Trump says U.S. lifting Turkey sanctions as cease-fire holds

Josh Wingrove

President Donald Trump said he is lifting recently imposed sanctions against Turkey after the country complied with a cease-fire agreement with Kurdish forces in Syria.

“The sanctions will be lifted unless something happens that we’re not happy with,” Trump said Wednesday morning in a statement from the White House.

Trump said the penalties would be reimposed if Turkey resumes attacks on the Kurds. The U.S. imposed sanctions on Turkey on Oct. 14, including penalties against three government ministers. Trump also raised tariffs on steel imports from Turkey to 50%.

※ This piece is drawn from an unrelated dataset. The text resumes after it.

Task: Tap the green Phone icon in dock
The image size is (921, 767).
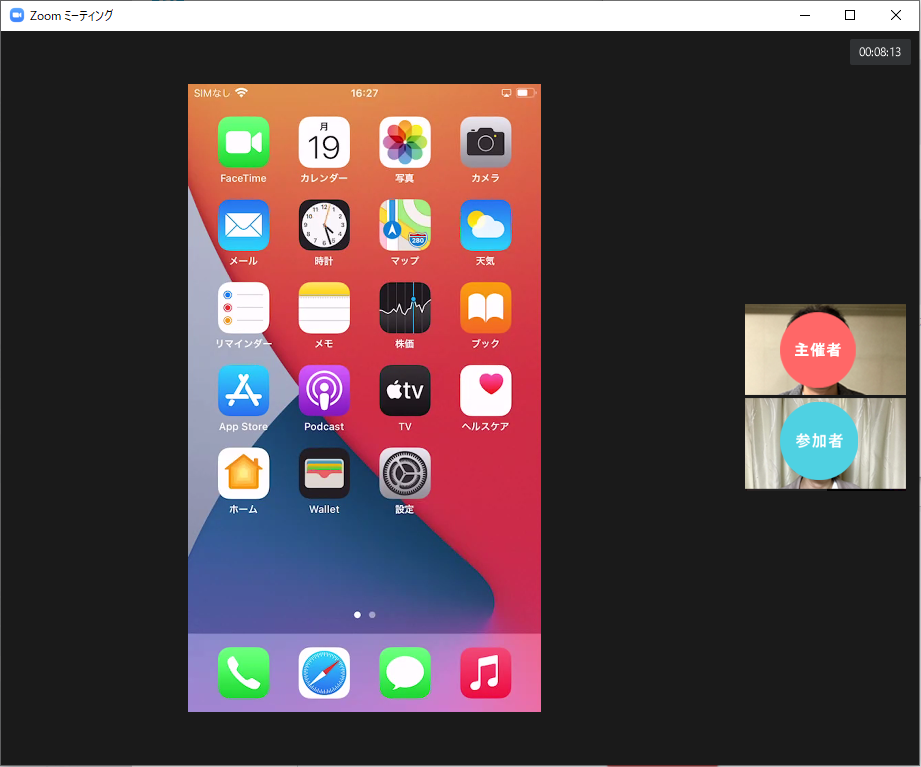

The lira gained against the euro after Trump’s remarks on Wednesday.

Trump says that the cease-fire’s persistence shows his “unconventional” foreign policy approach paid dividends after his widely criticized decision to remove American troops that served as a buffer between Kurdish and Turkish forces. Shortly after the U.S. pulled out of the region, Turkey invaded and attacked Kurdish fighters, prompting condemnation and sanctions from the White House.

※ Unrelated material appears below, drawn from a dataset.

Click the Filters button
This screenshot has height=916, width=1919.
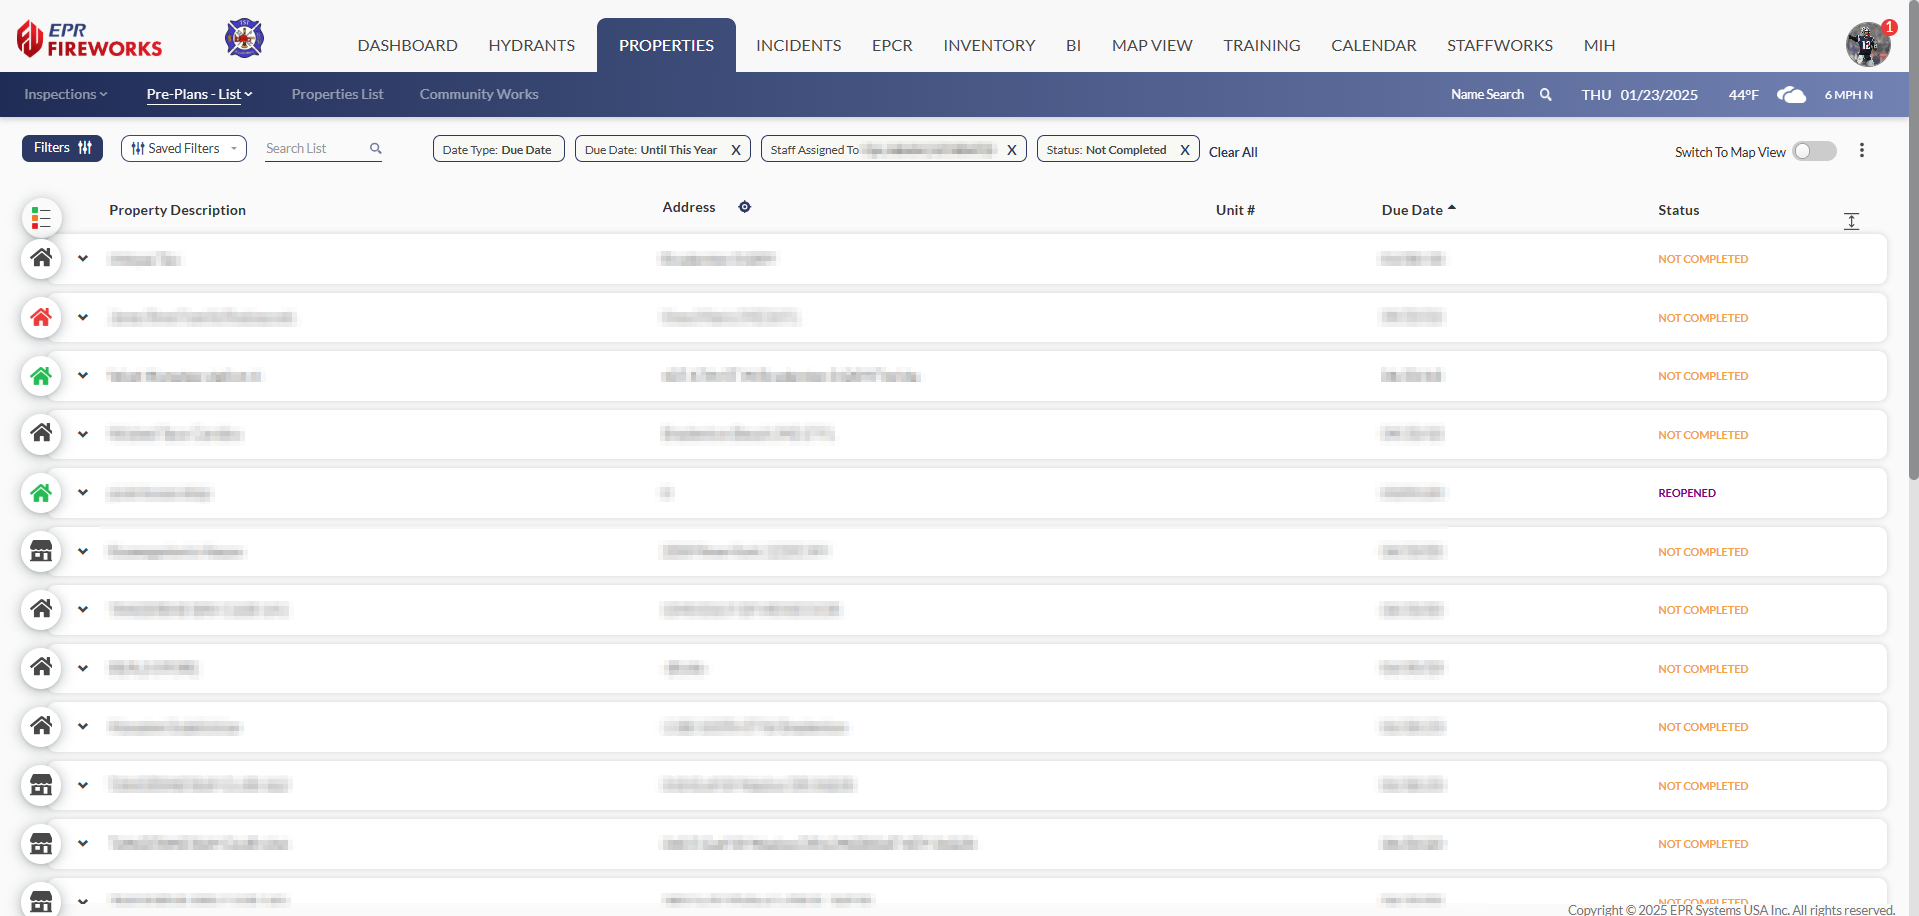(x=62, y=148)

Trump then dispatched U.S. Vice President Mike Pence for meetings in Ankara, where the two sides struck an agreement for a five-day truce intended to allow Kurdish fighters to evacuate an area 120 kilometers long and 30 kilometers deep between the border towns of Tal Abyad and Ras al-Ayn. The U.S. said it would hold off on planned sanctions against Turkey if a permanent deal was achieved.

Critics have charged that the agreement is a functional victory for Turkish President Recep Tayyip Erdogan, who has long sought to push Kurdish fighters he considers terrorists from his country’s border, at the expense of the Kurds, who assisted the U.S. mission against Islamic State in Syria. But Trump said in a tweet on Wednesday that the Kurds “are safe and have worked very nicely with us.”

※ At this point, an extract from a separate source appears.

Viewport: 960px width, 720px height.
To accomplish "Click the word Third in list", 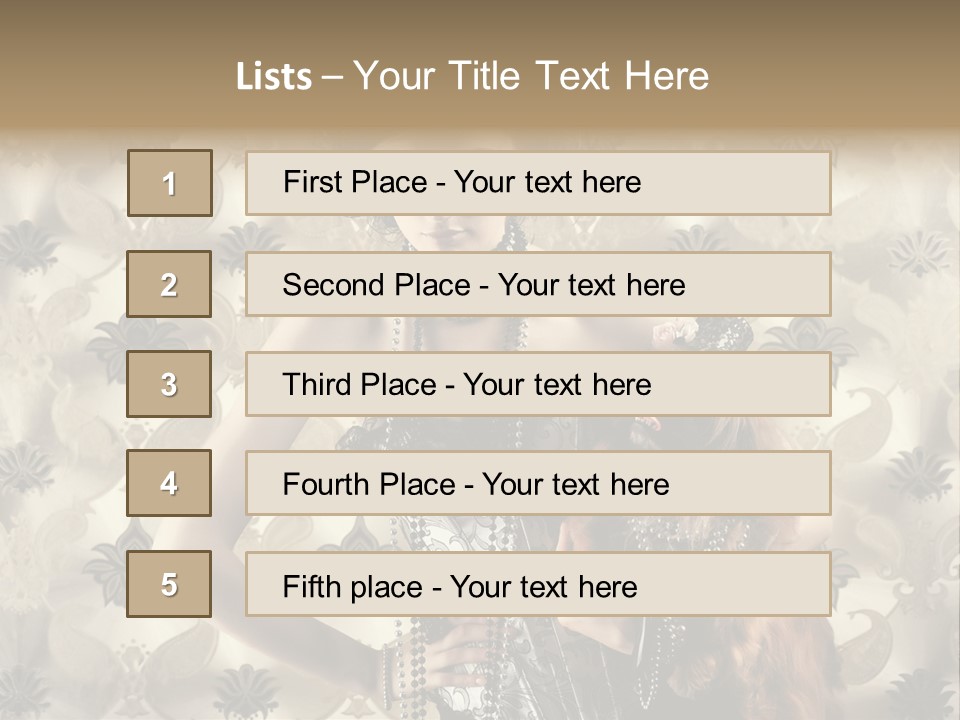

On Tuesday, Erdogan and Russian President Vladimir Putin agreed to a separate pact that would clear Kurdish fighters from a northeastern zone in Syria also bordering Turkey. The agreement between Russia and Turkey has prompted further bipartisan criticism of Trump’s withdrawal.

“The only people who benefit from more violence and more chaos are America’s adversaries: Vladimir Putin, Bashar al-Assad, the terror sponsoring dictatorship in Iran, and Islamist extremists in the area and around the world, as shown by the deal that Erdogan struck yesterday with Putin,” Representative Michael McCaul, the senior Republican on the House Foreign Affairs Committee, said at a hearing on the Syria situation on Wednesday.

“The Russians and Assad and Iran are going to fill the vacuum” left by the U.S. withdrawal, McCaul told Trump’s Syria envoy James Jeffrey.

And Senator Lindsey Graham, a South Carolina Republican who is usually a close Trump ally, called the Turkey-Russia pact “a non-starter” on Tuesday. “That’s not a sustainable solution.”